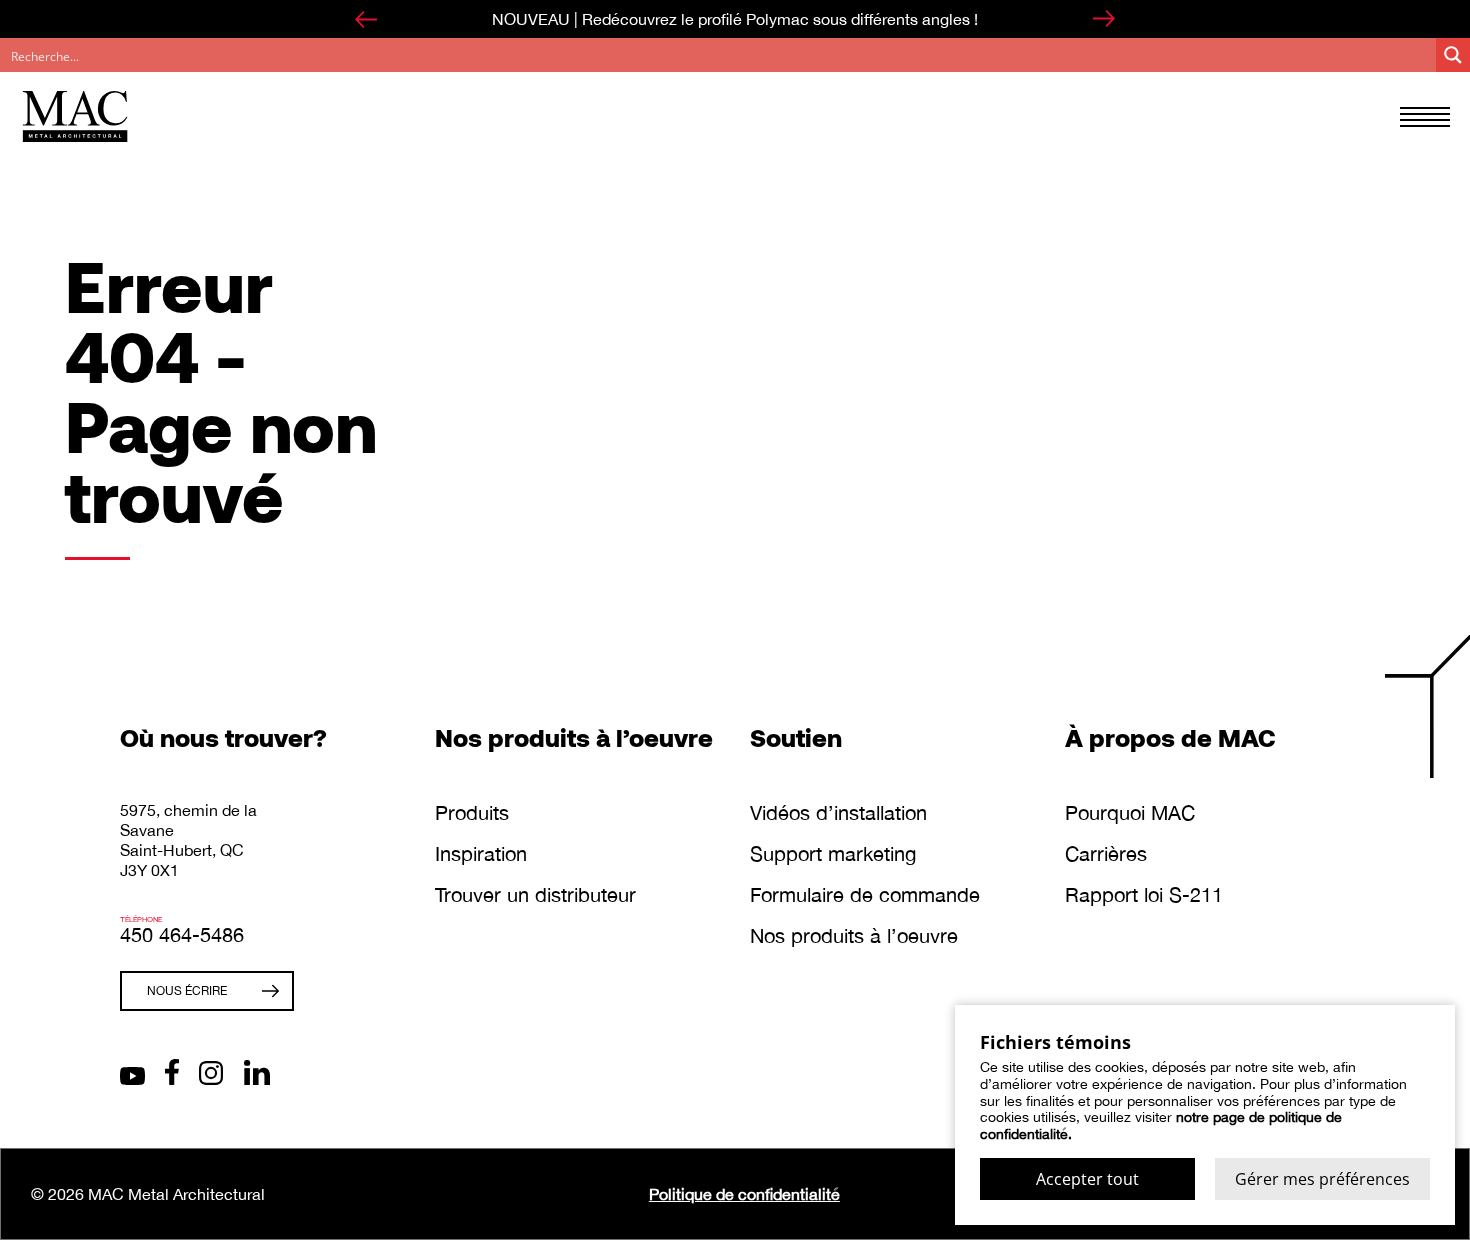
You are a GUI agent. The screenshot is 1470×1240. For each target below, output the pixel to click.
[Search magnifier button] (1453, 55)
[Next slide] (1104, 19)
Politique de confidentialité (744, 1194)
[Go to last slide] (366, 19)
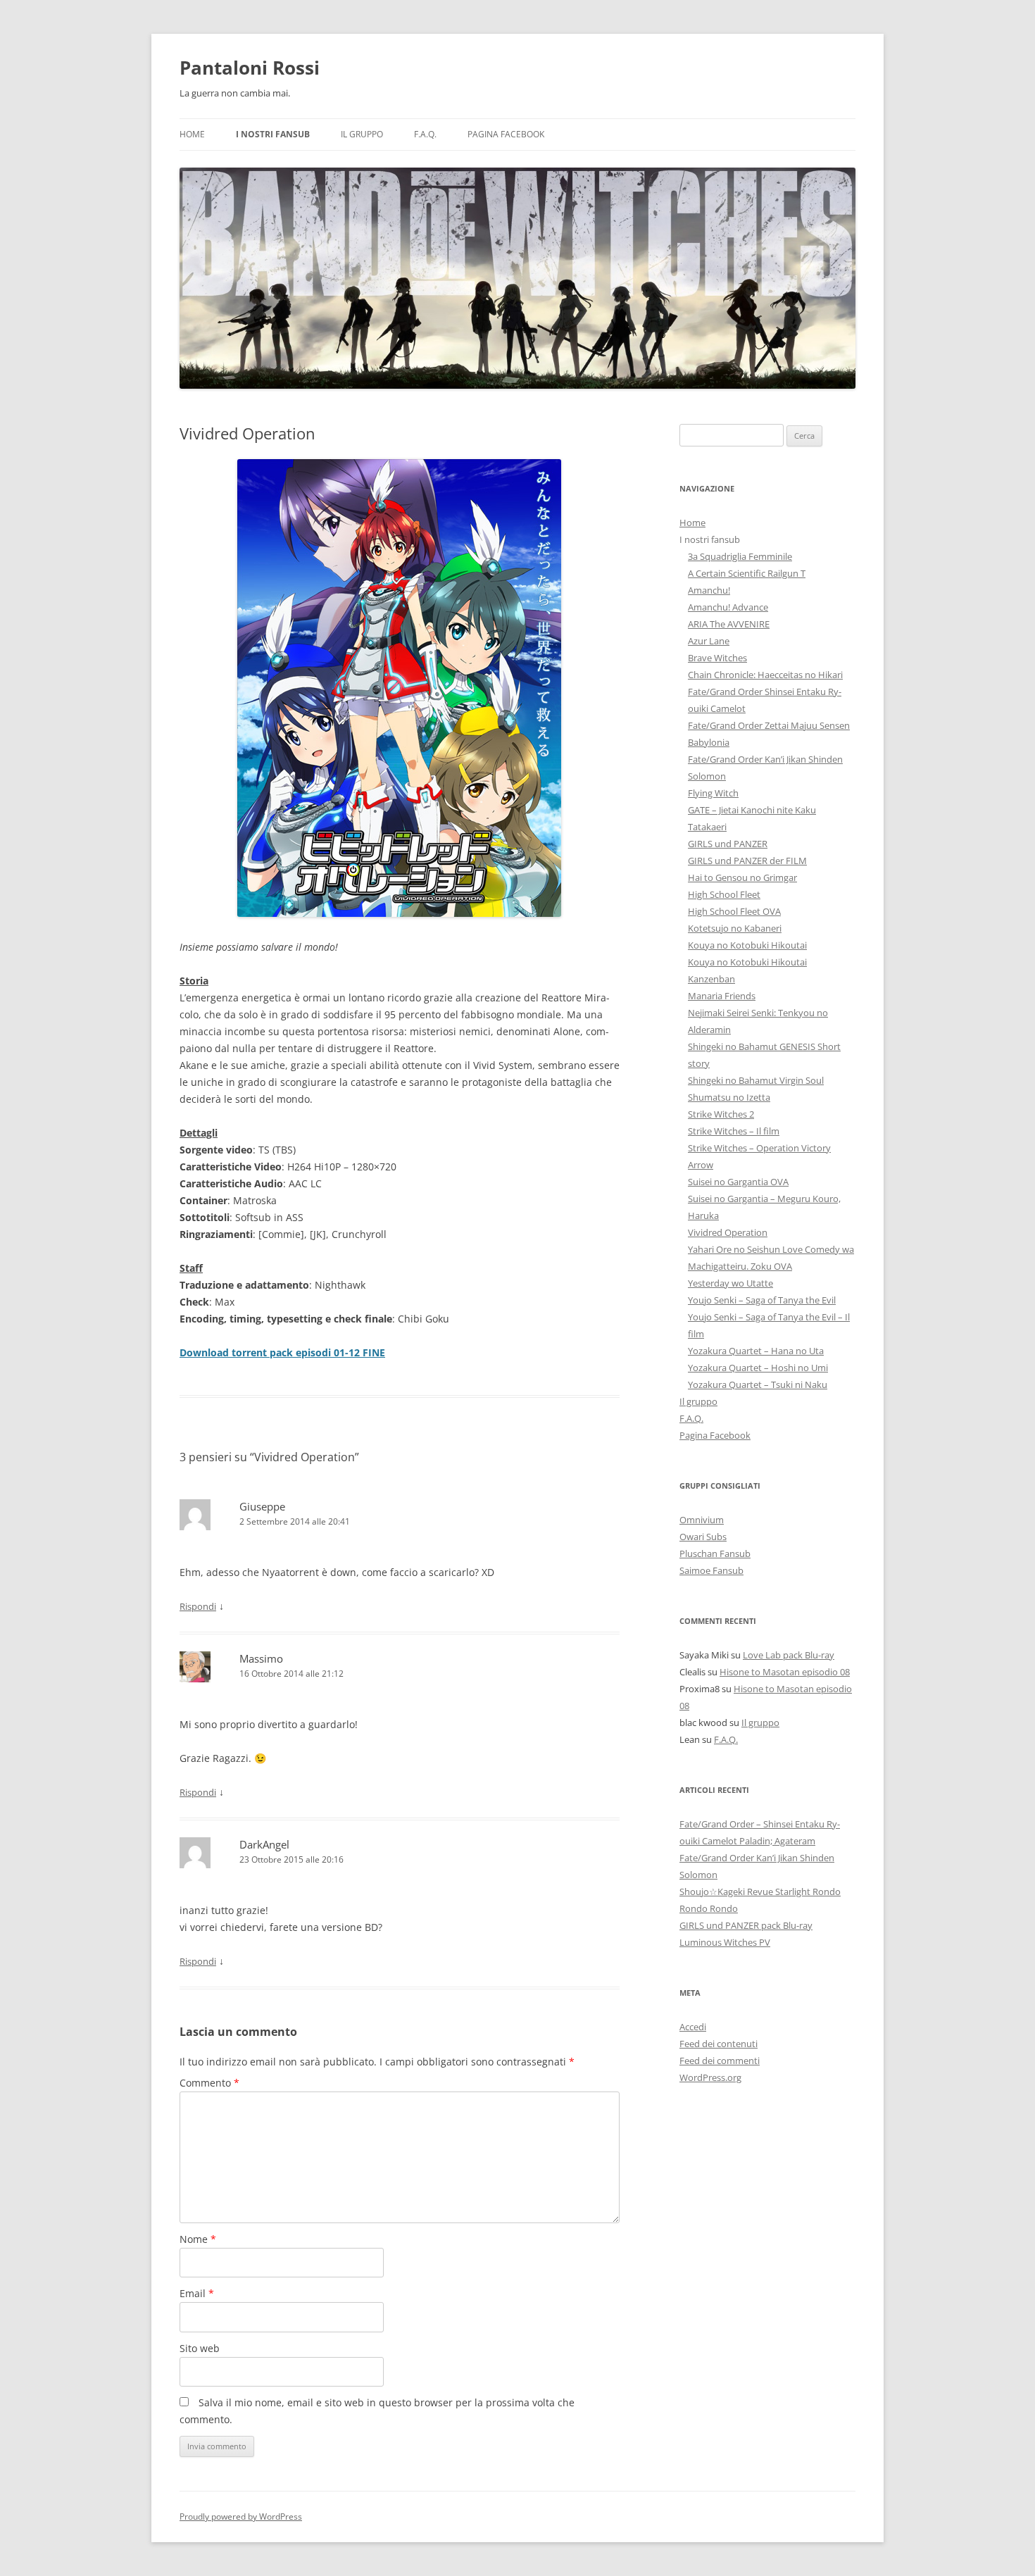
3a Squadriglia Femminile (740, 556)
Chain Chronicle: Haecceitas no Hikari (765, 674)
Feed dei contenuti (718, 2043)
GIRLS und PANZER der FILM (747, 860)
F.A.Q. (425, 134)
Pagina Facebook (506, 134)
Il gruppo (362, 134)
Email (197, 2293)
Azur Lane (708, 640)
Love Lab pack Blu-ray (788, 1655)
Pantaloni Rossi (250, 67)
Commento (209, 2082)
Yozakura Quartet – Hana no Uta (756, 1350)
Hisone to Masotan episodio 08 (785, 1671)
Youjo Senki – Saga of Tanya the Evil (762, 1300)
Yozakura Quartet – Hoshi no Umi (758, 1367)
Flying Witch (713, 793)
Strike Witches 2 (721, 1114)
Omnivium (701, 1519)
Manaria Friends (721, 995)
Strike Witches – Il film (733, 1131)
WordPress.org (710, 2077)
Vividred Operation (727, 1232)
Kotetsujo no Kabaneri (735, 928)
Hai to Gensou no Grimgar (742, 877)
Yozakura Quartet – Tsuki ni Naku (757, 1384)
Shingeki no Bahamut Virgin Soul (756, 1080)
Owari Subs (703, 1536)
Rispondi (198, 1606)
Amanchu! (709, 590)
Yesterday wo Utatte (730, 1283)
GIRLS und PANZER (727, 843)
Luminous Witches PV (724, 1942)
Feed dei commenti (719, 2060)
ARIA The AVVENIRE (729, 624)
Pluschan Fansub (715, 1553)
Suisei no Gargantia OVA (738, 1181)
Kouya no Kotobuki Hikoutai (747, 945)
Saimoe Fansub (711, 1570)
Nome (198, 2239)
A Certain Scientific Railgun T (746, 573)
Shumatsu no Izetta (729, 1097)
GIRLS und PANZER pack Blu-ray (746, 1925)
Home (192, 134)
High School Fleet (724, 894)
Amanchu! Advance (728, 607)
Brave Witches (717, 657)
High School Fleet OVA (734, 911)
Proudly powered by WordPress (241, 2516)
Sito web (200, 2348)
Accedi (692, 2026)
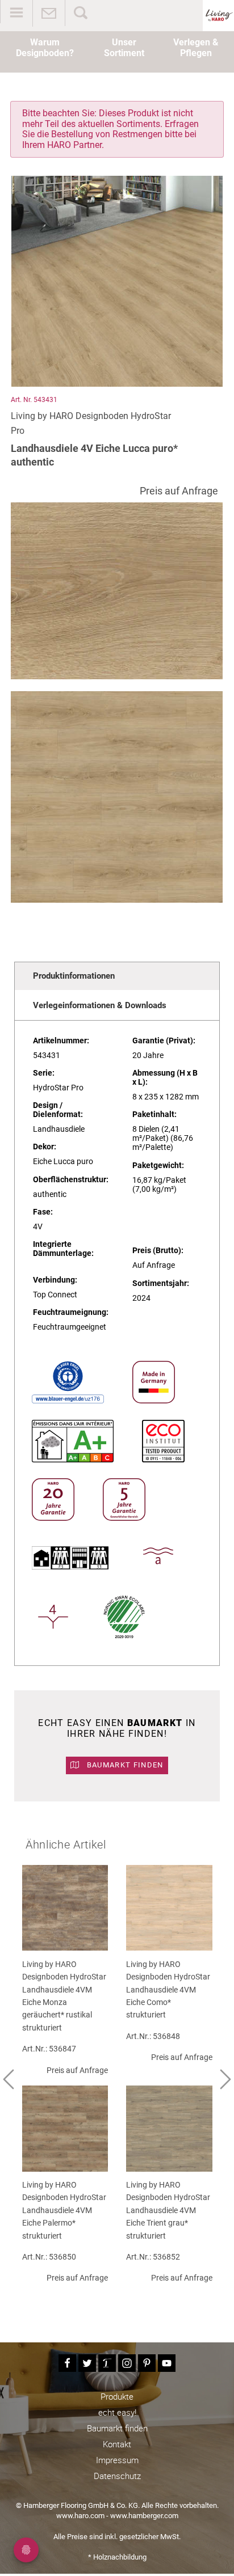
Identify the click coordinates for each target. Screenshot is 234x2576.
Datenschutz (117, 2475)
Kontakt (117, 2444)
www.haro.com (80, 2515)
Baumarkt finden (124, 1765)
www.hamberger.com (144, 2515)
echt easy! (117, 2412)
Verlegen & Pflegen (196, 47)
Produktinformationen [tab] (74, 976)
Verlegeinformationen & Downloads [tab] (99, 1005)
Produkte (117, 2396)
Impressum (117, 2459)
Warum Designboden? (45, 47)
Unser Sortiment (124, 47)
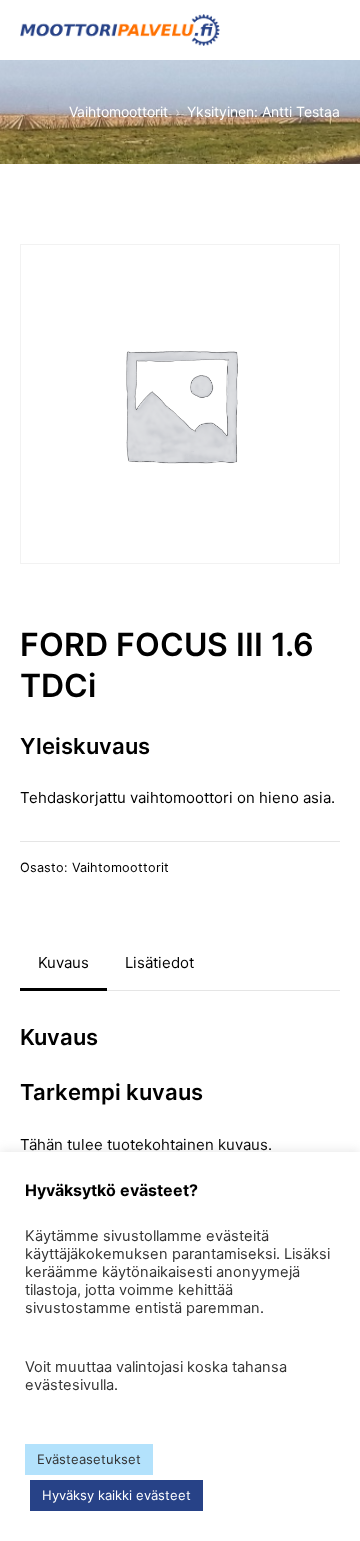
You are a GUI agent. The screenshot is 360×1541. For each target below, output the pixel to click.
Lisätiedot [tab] (159, 962)
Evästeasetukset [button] (89, 1459)
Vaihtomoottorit (120, 867)
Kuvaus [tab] (63, 962)
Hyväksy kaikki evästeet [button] (116, 1495)
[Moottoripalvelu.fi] (120, 30)
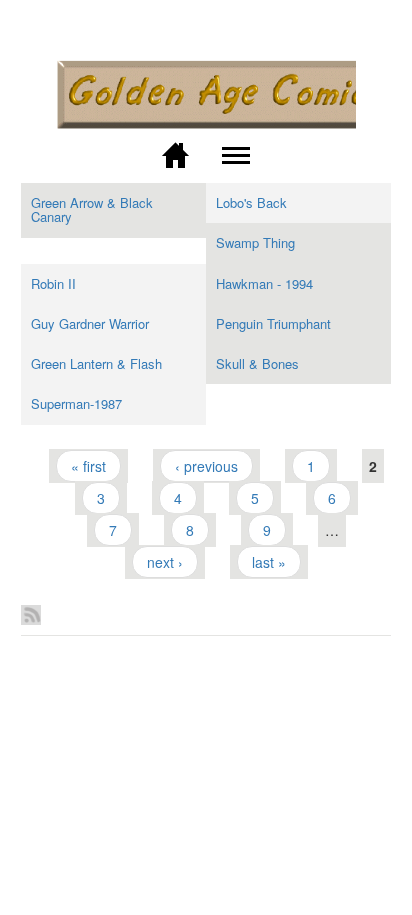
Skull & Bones (257, 363)
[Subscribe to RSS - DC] (206, 606)
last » (269, 562)
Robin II (53, 283)
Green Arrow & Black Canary (92, 209)
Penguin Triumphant (273, 323)
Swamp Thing (255, 242)
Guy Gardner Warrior (90, 323)
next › (165, 562)
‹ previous (206, 466)
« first (88, 466)
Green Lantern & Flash (96, 363)
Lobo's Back (251, 202)
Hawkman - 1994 (264, 283)
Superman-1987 (76, 403)
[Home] (206, 95)
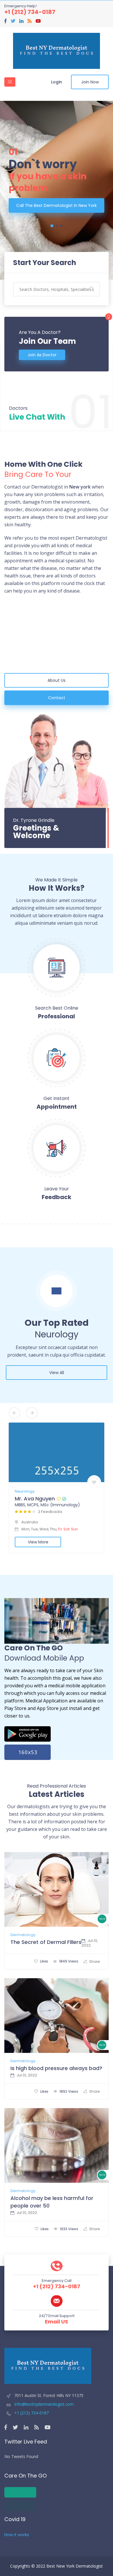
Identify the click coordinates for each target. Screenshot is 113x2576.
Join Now (90, 82)
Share (94, 1961)
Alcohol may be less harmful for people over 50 (51, 2201)
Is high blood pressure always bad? (56, 2068)
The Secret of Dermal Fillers (45, 1942)
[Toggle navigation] (9, 82)
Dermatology (22, 1935)
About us (56, 680)
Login (56, 82)
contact (56, 698)
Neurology (24, 1491)
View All (56, 1372)
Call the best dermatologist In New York (56, 205)
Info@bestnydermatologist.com (43, 2404)
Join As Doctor (42, 355)
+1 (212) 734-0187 (29, 12)
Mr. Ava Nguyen (35, 1498)
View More (38, 1542)
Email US (56, 2322)
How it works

····················

AIM OF THE TASK:
Repeat each line of the material, unaltered, from the first through the line with "Email (197, 2293)", and include no pictures.

RESPONSE BELOW:
You are a GUI agent. The screenshot is 1470×1240. For each target below, output the pixel to click.
[Search magnifier button] (1453, 55)
[Next slide] (1104, 19)
Politique de confidentialité (744, 1194)
[Go to last slide] (366, 19)
3a Squadriglia Femminile (740, 556)
Chain Chronicle: Haecceitas no Hikari (765, 674)
Feed dei contenuti (718, 2043)
GIRLS und PANZER der FILM (747, 860)
F.A.Q. (425, 134)
Pagina Facebook (506, 134)
Il gruppo (362, 134)
Email (197, 2293)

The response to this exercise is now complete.